I think Mr Leaven's favorite thing about bananas is their ability to be converted into banana bread. I, loving wife that I am, have made quite a few loaves, always near the sink so that I can wash my hands of banana goo as necessary. The problem with banana bread, as even a banana-hater knows, is that it's not easy to bake through without drying/burning the edges, and there's usually a sunken, raw component in the middle. 

Not so with the recipe I tried yesterday from my Gourmet cookbook. It's light and moist and bakes evenly. I haven't any clue why, though I do think the batter is more liquid than other recipes. There's also less fat - bonus #1! - since it uses buttermilk. Bonus #2? They don't recommend mashing the bananas first, so less exposure to the icky stuff. Just peel those overripe suckers and dump them in the mixing bowl. 
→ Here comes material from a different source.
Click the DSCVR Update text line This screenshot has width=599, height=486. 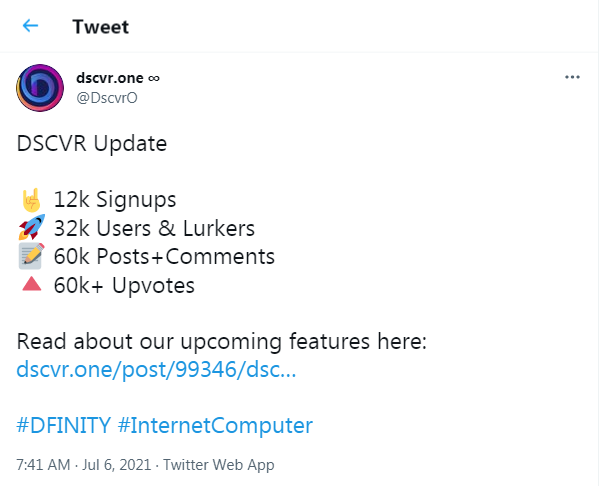coord(92,144)
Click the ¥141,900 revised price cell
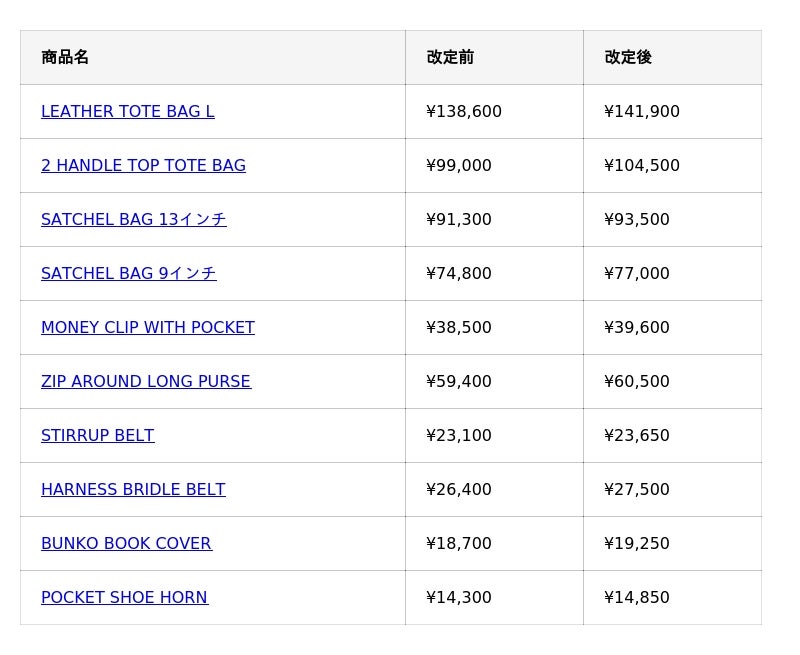The width and height of the screenshot is (800, 655). [x=642, y=112]
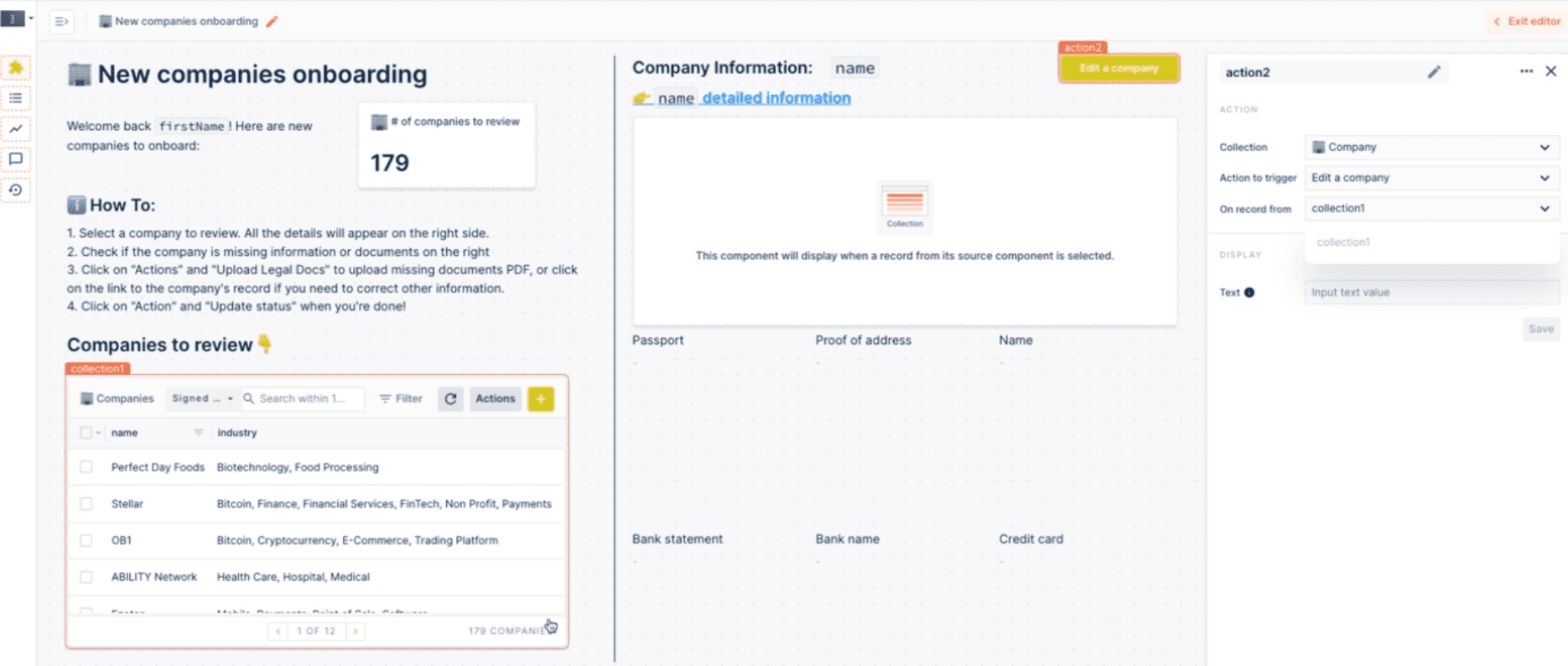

I managed to do most of the prep while holding a very needy 1-year-old and would call the recipe just as simple and un-fussy as any of the quick bread recipes around, even though it's from Gourmet.

Banana nut bread

2 1/2 c sifted cake flour (sift before measuring)
1 tsp baking powder
1/2 tsp baking soda
3/4 tsp salt
1/2 tsp ground cinnamon
1/2 tsp freshly grated nutmeg (this is Gourmet, after all)
1 stick unsalted butter, softened
2/3 c sugar
2 large eggs
3 very ripe medium bananas
2/3 c well-shaken buttermilk
1 c walnuts or pecans, toasted and chopped

Put a rack in middle of oven and preheat oven to 350F. Butter loaf pan, line with waxed paper or parchment, and butter paper. 

Stir together dry ingredients (first 6) in a medium bowl. 

In a mixing bowl beat together butter and sugar on high until pale and fluffy, about 2 minutes. Reduce speed to medium and add eggs one at a time, beating until combined, then beat in bananas until combined (mixture will look curdled). Reduce speed to low and add flour mixture in 3 batches alternately with buttermilk, beginning and ending with flour mixture and mixing just until batter is smooth. Stir in nuts. 

Scrape batter into loaf pan and bake until a wooden toothpick or skewer inserted into center of bread comes out clean, 1 to 1 1/4 hour. Cool bread in pan on a rack for 2 minutes. Invert bread onto rack and remove paper, then invert again and cool completely.